EXERCISE OBJECTIVE:
Give back all the data exactly as it was written.

INPUT:
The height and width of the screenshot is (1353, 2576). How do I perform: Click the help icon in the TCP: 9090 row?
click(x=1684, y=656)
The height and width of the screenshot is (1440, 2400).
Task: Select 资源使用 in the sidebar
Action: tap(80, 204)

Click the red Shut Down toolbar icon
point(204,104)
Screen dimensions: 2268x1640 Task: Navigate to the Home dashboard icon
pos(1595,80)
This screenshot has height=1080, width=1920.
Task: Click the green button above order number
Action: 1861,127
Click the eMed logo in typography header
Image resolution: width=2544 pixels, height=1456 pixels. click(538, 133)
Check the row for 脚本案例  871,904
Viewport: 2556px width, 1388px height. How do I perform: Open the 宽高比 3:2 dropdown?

SOLUTION TO THE PROBLEM:
The height and width of the screenshot is (1353, 2576). How do I perform: Click the help icon in the TCP: 9090 row?
click(x=1684, y=656)
The height and width of the screenshot is (1440, 2400).
Task: Select 资源使用 in the sidebar
Action: tap(80, 204)

Click the red Shut Down toolbar icon
point(204,104)
Screen dimensions: 2268x1640 Task: Navigate to the Home dashboard icon
pos(1595,80)
This screenshot has height=1080, width=1920.
Task: Click the green button above order number
Action: 1861,127
Click the eMed logo in typography header
Image resolution: width=2544 pixels, height=1456 pixels. click(538, 133)
Check the row for 脚本案例  871,904
Viewport: 2556px width, 1388px height. How do I perform: Open the 宽高比 3:2 dropdown?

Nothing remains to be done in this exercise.